Итак, сейчас я пытаюсь показать вам, с какой стороны мне хотелось бы подступиться к Деррида, и с этим необязательно соглашаться; я хочу сделать это в рамках «восполнения». Я рассказал вам об истоках ранних работ Деррида — очевидно, что Гуссерль был для него очень важен, но, предположительно, в какой-то момент Деррида также попросили почитать со студентами что-нибудь о письме. И в результате мы получаем множество сочинений. «О грамматологии» — это не фундаментальный труд, а совокупность различных исследований, одно из которых посвящено семиотике — там предпринята атака на Соссюра и структурализм (хотя, полагаю, атака на структурализм — один из способов определить структуралиста). Затем идет длинный раздел, посвященный фрагменту Руссо под названием «Опыт о происхождении языков». Разумеется, Руссо возвращает нас к естественному человеку, и поэтому мы обращаемся к антропологии, к истокам человечества и языка, как те описаны в весьма влиятельном антропологическом труде Андре Леруа-Гурана «Жест и речь». Эта работа посвящена эволюции, прямохождению, переходу ранних гоминидов от жизни на деревьях к существованию в безлесых степях, а также возникновению лица и руки. Вы знаете: у животных нет лица. У Делёза есть замечательная глава о «лицевости», visagéité, где он задается вопросом: что такое лицевость?{61} Как мы узнаем лица? Что бы эта лицевость собой ни представляла, очевидно, что это результат прямохождения. В древности это объясняли тем, что наш взгляд устремлен в небо, в отличие от животных, которые всегда смотрят вниз, себе под ноги.

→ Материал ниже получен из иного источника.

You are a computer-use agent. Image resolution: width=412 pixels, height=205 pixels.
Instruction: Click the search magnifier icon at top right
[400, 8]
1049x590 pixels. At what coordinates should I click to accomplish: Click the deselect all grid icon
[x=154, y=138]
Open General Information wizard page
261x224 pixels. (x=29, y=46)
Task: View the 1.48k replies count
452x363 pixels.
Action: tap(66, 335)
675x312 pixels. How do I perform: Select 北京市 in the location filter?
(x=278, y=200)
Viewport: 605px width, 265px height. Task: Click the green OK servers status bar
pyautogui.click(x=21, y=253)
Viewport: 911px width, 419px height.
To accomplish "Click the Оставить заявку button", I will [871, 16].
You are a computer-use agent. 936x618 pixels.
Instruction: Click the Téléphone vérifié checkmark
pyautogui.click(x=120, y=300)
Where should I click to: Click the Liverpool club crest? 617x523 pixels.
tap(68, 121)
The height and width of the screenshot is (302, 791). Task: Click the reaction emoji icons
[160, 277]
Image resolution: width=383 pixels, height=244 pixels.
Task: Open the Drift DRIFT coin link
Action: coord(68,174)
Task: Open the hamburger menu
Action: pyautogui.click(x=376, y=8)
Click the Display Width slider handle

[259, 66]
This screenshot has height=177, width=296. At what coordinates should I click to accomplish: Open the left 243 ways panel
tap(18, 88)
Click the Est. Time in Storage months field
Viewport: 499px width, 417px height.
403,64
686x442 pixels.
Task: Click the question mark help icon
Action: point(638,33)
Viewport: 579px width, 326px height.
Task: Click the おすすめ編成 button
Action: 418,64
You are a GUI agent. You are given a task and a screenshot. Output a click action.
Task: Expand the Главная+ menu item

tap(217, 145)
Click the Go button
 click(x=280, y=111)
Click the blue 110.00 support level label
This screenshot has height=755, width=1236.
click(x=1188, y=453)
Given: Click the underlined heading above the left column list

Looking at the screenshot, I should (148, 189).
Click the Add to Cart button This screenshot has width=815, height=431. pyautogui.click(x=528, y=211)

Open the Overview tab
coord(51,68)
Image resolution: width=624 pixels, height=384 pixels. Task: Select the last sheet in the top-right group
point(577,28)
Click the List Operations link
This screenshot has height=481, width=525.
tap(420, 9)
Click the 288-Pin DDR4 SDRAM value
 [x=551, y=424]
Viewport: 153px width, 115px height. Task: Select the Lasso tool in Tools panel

Таким образом, «О грамматологии» — совокупность этих исследований, но она обретает некоторое единство благодаря тому, к чему стремится и в чем видит свою миссию. Это не метод. Грамматология, на первый взгляд, означает изучение алфавитов, символов, ранних форм письменности, знаков и тому подобного, но Деррида явно предлагает что-то другое. Скорее, грамматология — это исследование отношений письма с языком и причин существования такой вещи, как «археписьмо». Думаю, это была одна из его шуток, которая стала очень известной и вызвала множество реакций — от восхищения до насмешек. В переводе с греческого archē означает «начало» или «сущность», но мы знаем это благодаря нашему онтико-онтологическому различию. Письмо — это онтический феномен: мы пишем на листах бумаги. Но существует ли онтологическая версия письма? Конечно, письмо — нечто существующее, но какое отношение оно имеет к бытию? Ну, если бы Деррида был онтологом, тогда можно было бы сказать: да, archi-écriture — феномен бытия, и бытие подобно письму. Но Деррида не онтолог, и он напоминает нам, что сам Хайдеггер отказался от этого понятия в середине карьеры, посчитав этот термин не слишком полезным. Но рассуждение Деррида о голосе восходит к «Sein und Zeit» Хайдеггера, где говорится о Ruf des Gewissens, «зове совести». Что под этим подразумевается? Думаю, речь идет об ощущении, что мы тратим свою жизнь впустую. Растрачиваем свое бытие. Все-таки Хайдеггер был католиком; идея совести — не протестантская; это не внутренний свет, а зов. Деррида никогда не упоминает знаменитую альтюссеровскую интерпелляцию, но и там есть голос, который что-то говорит. Стало быть, это играет свою роль в нашем мышлении. Можно ли сказать, что Деррида просто критикует такие идеи, как присутствие голоса? Логоцентризм означает веру в первостепенность голоса. Сократ говорит нам в «Федре»: да, лучшее использование языка — когда у тебя есть такой учитель, как я, Сократ, вещающий истину. Забавно, что Сократ никогда никому ничего не вещает. Он спрашивает, заставляя выяснять всё самостоятельно.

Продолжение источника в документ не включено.